Desde el inicio de los tiempos, se ha convivido con la visión de las aguas procelosas, eternas extensiones sin final ni principio que ocupan mayor espacio en el planeta que toda la superficie terrestre. Innumerables naves han surcado los mares, peleando duramente contra los elementos, y la tragedia las ha condenado en ocasiones a sufrir desventuras y naufragios. Los océanos no entienden de piedad ni tampoco de concesiones de gracia y la crueldad del azar ha enviado a morir a miles de marineros a lo largo y ancho del globo. No hay que buscar latitudes exóticas para cerciorarse de esta verdad sugerente. El Mar Mediterráneo es un ejemplo claro de la prolija abundancia de sus profundidades. Mucho tiempo antes del nacimiento de Cristo, los fenicios lo circunnavegaban como si de un lago de recreo se tratara y desde entonces ha sido habitado por todas las culturas establecidas en sus márgenes. Pentecónteros griegos y quinquirremes cartagineses, galeones españoles y urcas venecianas, galeras turcas, movidas por el desesperado ardor de los esclavos cristianos, y ladinos bajeles de los piratas berberiscos. Riquezas ingentes, tesoros olvidados, restos de vidas que nunca pasaron a unos anales de la historia que sólo abren una pequeña abertura a la enormidad de la existencia de siglos anteriores. El mar es un lugar vedado al hombre en el que su capacidad de destrucción es una entelequia risible y en sus insondables profundidades dormitan reliquias inmemoriales.

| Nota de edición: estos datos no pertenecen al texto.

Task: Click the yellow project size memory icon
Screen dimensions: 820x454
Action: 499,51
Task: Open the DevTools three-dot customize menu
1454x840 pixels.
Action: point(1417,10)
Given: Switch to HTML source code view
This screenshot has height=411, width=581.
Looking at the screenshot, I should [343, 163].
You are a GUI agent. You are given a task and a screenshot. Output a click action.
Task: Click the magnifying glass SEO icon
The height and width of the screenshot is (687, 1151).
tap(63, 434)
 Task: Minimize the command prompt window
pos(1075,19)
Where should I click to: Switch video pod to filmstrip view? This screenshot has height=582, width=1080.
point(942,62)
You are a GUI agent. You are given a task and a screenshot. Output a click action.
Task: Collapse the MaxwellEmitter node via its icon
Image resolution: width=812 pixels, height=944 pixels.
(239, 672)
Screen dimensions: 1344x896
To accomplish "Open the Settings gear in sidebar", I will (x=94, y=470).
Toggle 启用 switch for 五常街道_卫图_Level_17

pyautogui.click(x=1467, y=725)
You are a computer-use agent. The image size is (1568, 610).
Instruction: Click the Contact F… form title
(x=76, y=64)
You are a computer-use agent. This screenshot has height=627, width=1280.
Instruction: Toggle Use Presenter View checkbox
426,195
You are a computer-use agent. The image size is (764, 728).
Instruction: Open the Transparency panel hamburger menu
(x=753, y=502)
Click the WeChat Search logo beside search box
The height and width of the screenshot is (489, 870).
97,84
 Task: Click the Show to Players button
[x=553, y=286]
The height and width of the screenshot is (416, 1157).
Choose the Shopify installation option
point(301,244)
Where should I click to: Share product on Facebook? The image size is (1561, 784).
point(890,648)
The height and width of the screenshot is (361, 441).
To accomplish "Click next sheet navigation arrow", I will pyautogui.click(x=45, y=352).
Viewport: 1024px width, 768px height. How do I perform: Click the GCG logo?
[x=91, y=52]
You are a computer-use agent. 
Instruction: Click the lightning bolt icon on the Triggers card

El deseo incontenible de reconstruir la antigüedad a través de la recuperación de objetos materiales hallaría un estado de clímax si fuera capaz de descender al abismo, pero, a pesar de haber logrado contemplar el vacío desde la turbadora atalaya de la Luna, el hombre sigue encontrando en sus mares un misterio inaccesible. En el día a día resulta un elemento más del paisaje, e, inmerso en el ajetreo cotidiano y la comodidad de los avances tecnológicos, el individuo puede llegar a observarlo sin sentirse intimidado. Pero, al caer la noche, manteniendo fija la vista en la negrura de su presencia infinita y oyendo el relajante diapasón de su primigenio oleaje, se verá tan indefenso como aquel hombre de las cavernas que un día lo descubriera por vez primera. Bajo ese manto inabarcable, duermen un letargo perpetuo todas las quimeras que la persona desee construir basándose en las vagas certezas historiográficas. Sumergidas hasta el final de los tiempos, olvidadas entre arenas y linimentos antediluvianos, las más portentosas maravillas conviven con la indiferencia de las criaturas submarinas. Desde el fondo del mar dimana la esencia unívoca que moverá por siempre a la humanidad a buscar en su propio pasado. La arqueología es sólo una forma científica de sosegar las inquietudes de una imaginación desbordante.